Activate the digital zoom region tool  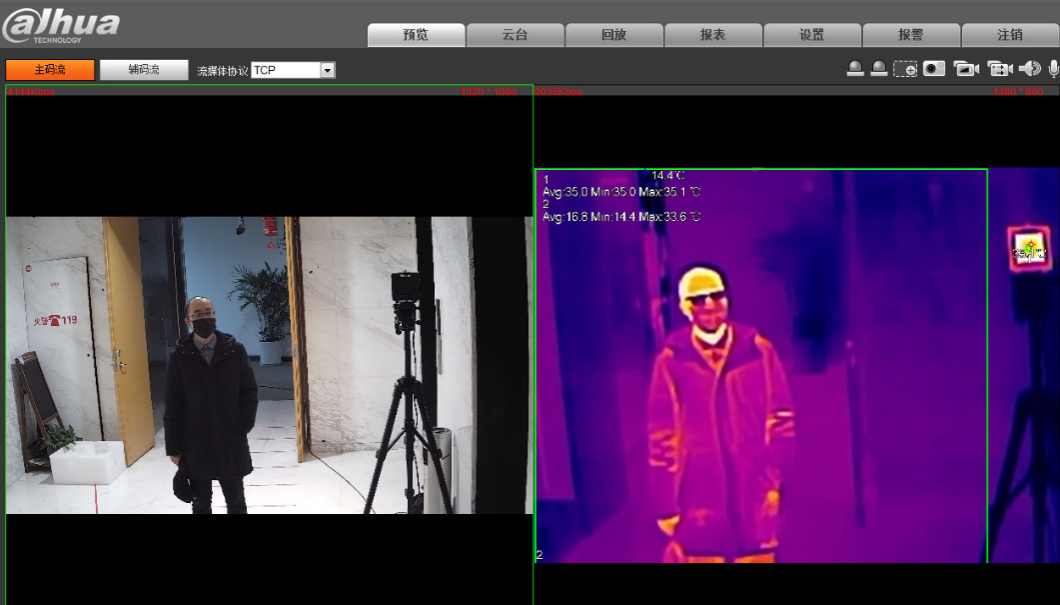click(x=905, y=69)
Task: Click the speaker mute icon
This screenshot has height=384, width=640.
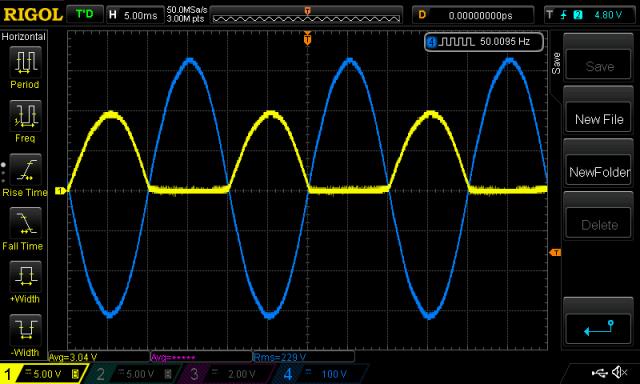Action: (x=619, y=372)
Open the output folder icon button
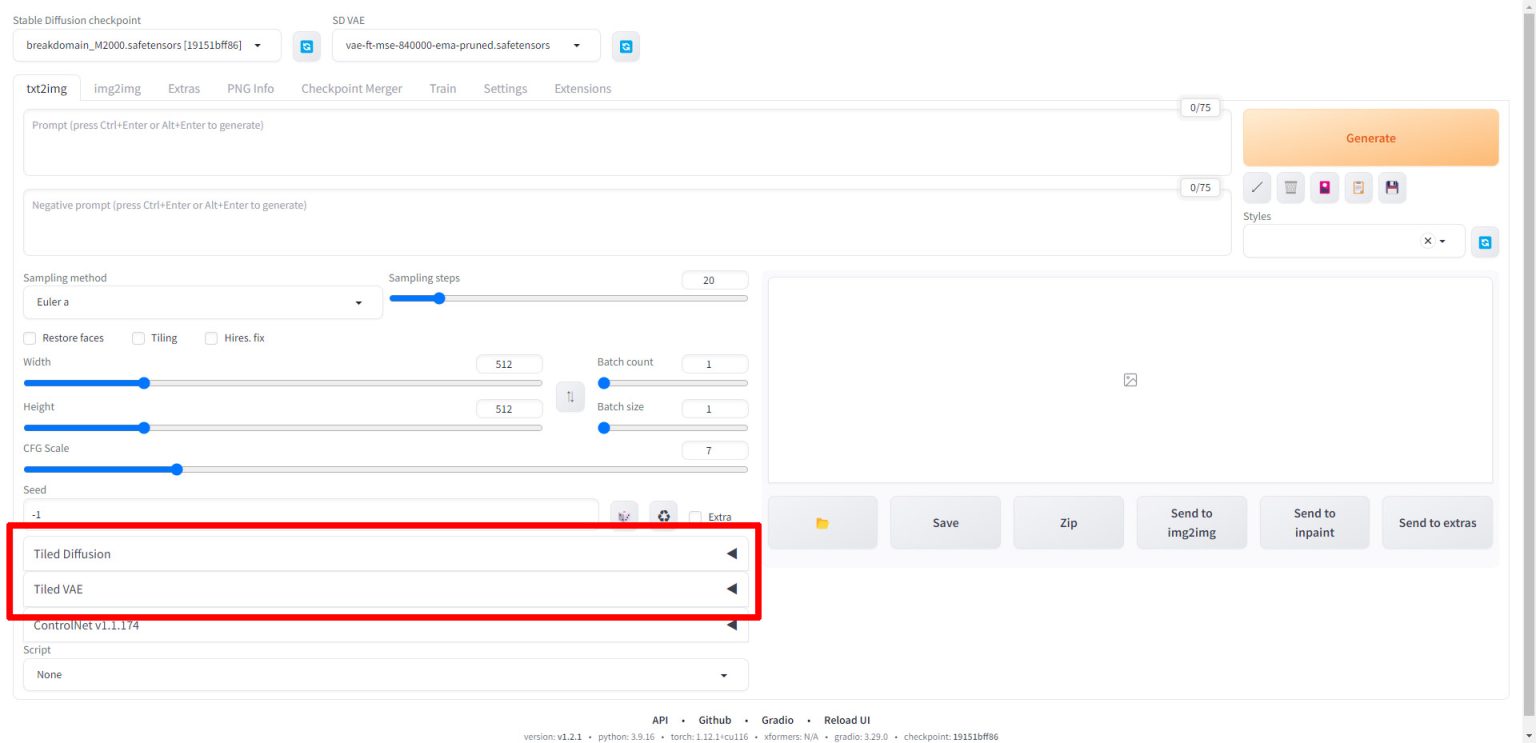 click(822, 523)
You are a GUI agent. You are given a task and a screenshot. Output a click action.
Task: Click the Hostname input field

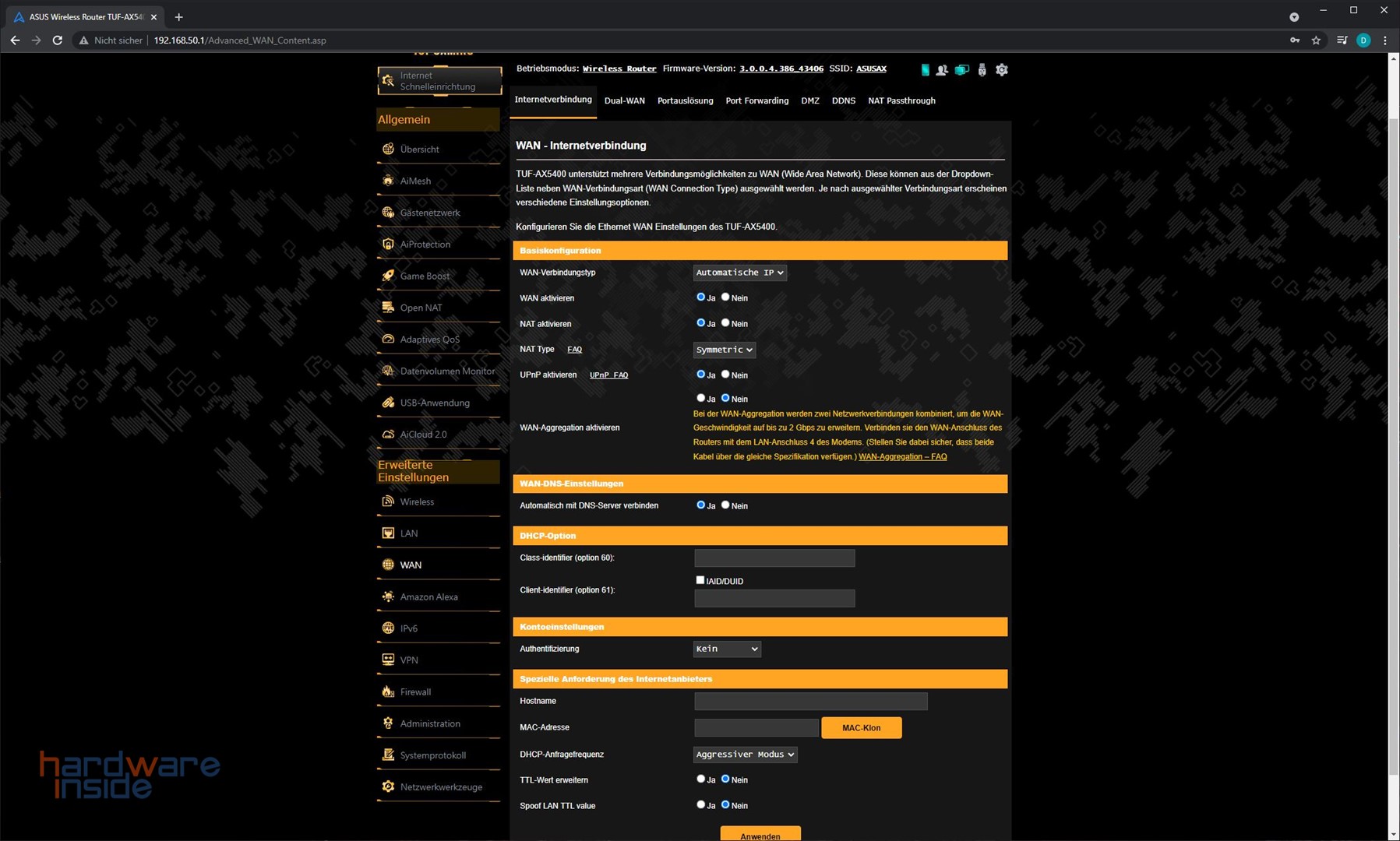[x=810, y=702]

→ Work required: Each line from the one bearing "This screenshot has height=384, width=640." through the final line of the records is to be copied exactly, and no pictures are to be included.

→ Solution:
This screenshot has height=384, width=640.
Action: (x=619, y=372)
Open the output folder icon button
 click(822, 523)
You are a GUI agent. You are given a task and a screenshot. Output a click action.
Task: Click the Hostname input field

[x=810, y=702]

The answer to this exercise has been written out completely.